La prima volta a Reading di Dave Grohl: l'attacco di panico è servito
Dave Grohl, coi suoi Foo Fighters, è ormai un veterano dei grandi festival e, nella fattispecie, di Reading (la band si eibirà al Reading & Leeds Festival dal 23 al 25 agosto).
Eppure questa disinvoltura nell'affrontare folle oceaniche l'ha acquisita con anni di esperienza: infatti la sua prima volta a Reading (quando ancora il festival non era gemellato), nel 1991 con i Nirvana, fu tutt'altro che all'insegna della padronanza della situazione.

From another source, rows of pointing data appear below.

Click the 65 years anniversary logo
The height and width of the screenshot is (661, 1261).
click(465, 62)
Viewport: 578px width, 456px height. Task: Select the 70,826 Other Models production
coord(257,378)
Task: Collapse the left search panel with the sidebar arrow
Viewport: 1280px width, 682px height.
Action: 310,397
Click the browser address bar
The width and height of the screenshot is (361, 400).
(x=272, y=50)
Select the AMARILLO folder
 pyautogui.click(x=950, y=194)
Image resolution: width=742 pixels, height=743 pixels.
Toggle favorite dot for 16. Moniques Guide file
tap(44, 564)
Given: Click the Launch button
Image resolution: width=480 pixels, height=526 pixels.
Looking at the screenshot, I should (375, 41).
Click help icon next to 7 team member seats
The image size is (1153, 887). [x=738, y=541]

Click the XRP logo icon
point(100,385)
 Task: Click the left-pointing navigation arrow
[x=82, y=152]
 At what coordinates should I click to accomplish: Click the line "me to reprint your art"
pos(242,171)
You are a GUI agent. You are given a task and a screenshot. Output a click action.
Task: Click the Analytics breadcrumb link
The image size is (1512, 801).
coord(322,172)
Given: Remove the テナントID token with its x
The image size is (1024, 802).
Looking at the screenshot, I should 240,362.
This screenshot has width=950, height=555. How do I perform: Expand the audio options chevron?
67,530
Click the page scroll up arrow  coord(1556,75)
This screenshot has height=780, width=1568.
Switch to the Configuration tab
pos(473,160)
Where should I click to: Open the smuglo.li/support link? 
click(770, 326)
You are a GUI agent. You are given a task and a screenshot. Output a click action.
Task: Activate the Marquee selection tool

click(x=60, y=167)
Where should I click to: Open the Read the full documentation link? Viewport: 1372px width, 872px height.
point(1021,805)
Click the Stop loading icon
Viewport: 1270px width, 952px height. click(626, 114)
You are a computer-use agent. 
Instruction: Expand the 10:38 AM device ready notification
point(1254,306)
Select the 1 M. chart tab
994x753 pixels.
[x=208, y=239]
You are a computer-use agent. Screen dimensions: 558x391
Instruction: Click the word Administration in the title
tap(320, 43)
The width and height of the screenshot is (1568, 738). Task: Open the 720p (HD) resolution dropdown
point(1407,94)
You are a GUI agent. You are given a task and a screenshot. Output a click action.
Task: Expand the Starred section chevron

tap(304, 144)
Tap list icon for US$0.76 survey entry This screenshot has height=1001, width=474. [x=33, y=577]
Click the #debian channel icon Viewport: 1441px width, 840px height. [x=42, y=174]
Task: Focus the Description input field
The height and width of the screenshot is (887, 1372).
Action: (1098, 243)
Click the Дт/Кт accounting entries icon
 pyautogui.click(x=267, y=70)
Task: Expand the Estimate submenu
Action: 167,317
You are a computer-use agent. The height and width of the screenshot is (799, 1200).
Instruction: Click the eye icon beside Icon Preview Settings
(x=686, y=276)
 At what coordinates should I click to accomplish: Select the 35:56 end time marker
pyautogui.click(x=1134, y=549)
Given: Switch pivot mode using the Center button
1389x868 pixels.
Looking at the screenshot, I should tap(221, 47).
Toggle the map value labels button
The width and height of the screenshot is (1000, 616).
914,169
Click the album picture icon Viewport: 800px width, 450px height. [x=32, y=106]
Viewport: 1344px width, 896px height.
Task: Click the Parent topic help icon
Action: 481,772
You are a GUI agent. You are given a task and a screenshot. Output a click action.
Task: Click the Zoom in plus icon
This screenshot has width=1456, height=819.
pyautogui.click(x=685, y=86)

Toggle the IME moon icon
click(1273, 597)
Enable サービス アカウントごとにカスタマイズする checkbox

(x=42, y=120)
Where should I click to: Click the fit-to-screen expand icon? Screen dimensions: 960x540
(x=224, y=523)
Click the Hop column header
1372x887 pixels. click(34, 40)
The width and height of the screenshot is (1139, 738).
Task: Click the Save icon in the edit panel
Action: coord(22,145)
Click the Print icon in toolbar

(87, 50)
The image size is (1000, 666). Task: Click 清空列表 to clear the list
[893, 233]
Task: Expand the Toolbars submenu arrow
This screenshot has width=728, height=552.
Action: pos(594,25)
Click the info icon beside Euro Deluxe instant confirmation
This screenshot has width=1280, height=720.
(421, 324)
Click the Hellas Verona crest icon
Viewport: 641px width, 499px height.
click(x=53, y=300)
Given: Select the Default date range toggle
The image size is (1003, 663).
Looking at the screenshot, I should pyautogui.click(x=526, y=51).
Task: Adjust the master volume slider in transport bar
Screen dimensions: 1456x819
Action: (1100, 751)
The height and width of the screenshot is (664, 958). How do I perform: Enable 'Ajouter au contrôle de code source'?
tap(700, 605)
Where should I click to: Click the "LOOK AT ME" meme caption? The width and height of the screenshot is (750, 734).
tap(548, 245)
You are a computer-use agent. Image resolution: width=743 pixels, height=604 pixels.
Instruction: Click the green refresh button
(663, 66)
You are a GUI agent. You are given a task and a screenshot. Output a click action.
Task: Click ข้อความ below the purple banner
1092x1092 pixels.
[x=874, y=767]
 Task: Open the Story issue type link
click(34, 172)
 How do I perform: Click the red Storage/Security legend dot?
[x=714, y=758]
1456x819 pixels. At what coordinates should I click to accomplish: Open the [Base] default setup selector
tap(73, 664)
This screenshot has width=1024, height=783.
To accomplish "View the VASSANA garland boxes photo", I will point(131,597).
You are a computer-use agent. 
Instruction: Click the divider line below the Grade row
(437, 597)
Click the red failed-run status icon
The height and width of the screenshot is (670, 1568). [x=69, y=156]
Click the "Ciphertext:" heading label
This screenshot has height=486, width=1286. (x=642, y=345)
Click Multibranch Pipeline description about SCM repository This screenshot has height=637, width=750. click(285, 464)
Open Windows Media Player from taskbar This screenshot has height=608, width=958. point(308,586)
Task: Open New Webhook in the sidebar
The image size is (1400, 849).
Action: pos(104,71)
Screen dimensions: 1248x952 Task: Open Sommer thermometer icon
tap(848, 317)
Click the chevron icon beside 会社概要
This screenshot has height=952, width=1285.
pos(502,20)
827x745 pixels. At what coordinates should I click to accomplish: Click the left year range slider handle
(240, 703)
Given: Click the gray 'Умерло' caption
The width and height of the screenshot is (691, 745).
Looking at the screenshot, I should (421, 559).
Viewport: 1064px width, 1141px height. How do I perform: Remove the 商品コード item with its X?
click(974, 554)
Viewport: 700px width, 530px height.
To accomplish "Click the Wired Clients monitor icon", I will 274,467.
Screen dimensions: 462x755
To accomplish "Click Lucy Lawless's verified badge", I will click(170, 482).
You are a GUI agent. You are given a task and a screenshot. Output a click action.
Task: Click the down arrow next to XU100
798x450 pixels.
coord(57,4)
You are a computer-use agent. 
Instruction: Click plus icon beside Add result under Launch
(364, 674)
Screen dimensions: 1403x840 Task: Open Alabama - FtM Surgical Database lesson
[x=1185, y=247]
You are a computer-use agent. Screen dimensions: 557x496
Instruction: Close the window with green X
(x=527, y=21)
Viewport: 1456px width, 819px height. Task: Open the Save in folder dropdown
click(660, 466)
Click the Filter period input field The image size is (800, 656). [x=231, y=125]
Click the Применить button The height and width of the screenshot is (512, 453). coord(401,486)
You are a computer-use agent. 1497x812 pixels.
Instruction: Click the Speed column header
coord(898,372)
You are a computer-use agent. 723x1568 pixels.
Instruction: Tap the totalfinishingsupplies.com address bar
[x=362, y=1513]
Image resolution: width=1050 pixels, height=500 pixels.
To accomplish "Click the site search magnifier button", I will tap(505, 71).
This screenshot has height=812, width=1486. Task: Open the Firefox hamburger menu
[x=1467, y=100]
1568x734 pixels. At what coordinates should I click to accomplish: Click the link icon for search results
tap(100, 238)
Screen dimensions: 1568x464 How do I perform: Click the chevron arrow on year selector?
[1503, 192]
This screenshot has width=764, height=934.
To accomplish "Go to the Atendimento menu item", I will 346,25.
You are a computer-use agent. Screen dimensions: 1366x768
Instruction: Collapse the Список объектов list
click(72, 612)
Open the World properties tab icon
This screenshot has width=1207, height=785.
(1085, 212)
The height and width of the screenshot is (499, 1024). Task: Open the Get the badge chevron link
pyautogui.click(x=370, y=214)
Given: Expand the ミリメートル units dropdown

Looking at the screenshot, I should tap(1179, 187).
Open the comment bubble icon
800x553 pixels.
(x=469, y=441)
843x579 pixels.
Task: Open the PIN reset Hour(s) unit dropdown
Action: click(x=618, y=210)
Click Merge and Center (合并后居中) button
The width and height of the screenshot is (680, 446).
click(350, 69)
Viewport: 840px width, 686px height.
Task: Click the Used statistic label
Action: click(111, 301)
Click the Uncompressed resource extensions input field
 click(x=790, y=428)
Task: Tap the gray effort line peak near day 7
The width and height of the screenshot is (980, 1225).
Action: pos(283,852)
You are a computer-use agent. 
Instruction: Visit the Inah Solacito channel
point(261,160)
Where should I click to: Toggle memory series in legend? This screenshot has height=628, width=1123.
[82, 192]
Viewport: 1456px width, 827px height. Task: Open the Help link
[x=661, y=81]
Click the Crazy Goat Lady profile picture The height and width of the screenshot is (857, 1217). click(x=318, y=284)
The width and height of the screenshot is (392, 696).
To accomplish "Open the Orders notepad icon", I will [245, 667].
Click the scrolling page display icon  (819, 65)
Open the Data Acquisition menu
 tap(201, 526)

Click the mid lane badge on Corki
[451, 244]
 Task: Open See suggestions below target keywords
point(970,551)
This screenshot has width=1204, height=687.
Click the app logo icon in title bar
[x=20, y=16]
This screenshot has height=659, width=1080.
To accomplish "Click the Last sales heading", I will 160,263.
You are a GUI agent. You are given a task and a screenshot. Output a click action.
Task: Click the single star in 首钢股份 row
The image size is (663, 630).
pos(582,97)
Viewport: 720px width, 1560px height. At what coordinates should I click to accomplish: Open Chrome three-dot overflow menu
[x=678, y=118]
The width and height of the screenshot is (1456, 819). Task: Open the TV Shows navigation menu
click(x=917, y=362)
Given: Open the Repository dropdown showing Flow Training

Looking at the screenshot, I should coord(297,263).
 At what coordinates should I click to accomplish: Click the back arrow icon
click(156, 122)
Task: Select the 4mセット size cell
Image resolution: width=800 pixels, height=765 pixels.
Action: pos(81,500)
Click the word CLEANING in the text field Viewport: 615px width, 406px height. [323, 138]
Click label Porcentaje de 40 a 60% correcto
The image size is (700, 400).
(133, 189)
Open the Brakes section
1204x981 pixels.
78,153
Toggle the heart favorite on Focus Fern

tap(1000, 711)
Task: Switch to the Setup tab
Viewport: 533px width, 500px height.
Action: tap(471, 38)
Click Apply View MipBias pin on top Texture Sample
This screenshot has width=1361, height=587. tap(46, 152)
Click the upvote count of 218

Lo ha raccontato il frontman dei FF a "NME", spiegando che prima di andarci a suonare non aveva la minima idea di cosa fosse Reading e una volta aveva chiesto informazioni all'amico Mark Arm, dei Mudhoney:
Gli dissi: "E dove cazzo sarebbe questa roba?". Lui mi rispose: "Il Festival di Reading è in Inghilterra". E io: "Ok, ma come funziona?". Lui: "E' questo megafestival musicale in cui un casino di gruppi suonano". Però io non ero nemmeno in grado di immaginare 35.000 persone tutte insieme, nello stesso posto, riunite per vedere i Mudhoney o i Nirvana. Voglio dire, in America non succedeva niente di simile.
Dave ha continuato:
Poi circa un anno dopo ho visto che il festival era fra le tappe del nostro tour e me la sono fatta addosso. Mi svegliavo ogni mattina in preda a un attacco di panico e all'ansia più terribile, perché sapevo che avrei dovuto suonare lì, davanti a 35.000 persone - e non avevo mai fatto una roba del genere. Quando arrivò il grande giorno e arrivai là, constatai coi miei occhi quanto fosse grande quell'evento. [...] Mi sconvolse l'idea che tutte quelle persone si fossero trovate insieme per ascoltare la nostra musica. La cosa più simile che c'era in america era il Lollapalooza, ma a Reading c'era un feeling, una sensazione, come se si sentisse che qualcosa stava per accadere. Ti sentivi come se stesse per iniziare una rivoluzione. Era fico.
I Nirvana tornarono a Reading l'anno dopo e Dave ricorda così l'esperienza:
In quei 12 mesi erano successe tantissime cose. La band aveva avuto alti e bassi, come è normale che sia... e arrivavo lì senza alcuna aspettativa. Kurt [Cobain] era entrato e uscito dalla clinica per disintossicarsi, nei mesi precedenti avevamo combinato ben poco e tutti noi sembravamo piuttosto scollati e sfibrati. Avevamo fatto una prova qualche giorno prima, ma non era andata bene. Comuqnue, come per magia, tutto andò benissimo. Fu uno show bellissimo e molto dipese dal pubblico. [...] Purtroppo quella fu l'ultima volta che suonammo in Inghilterra.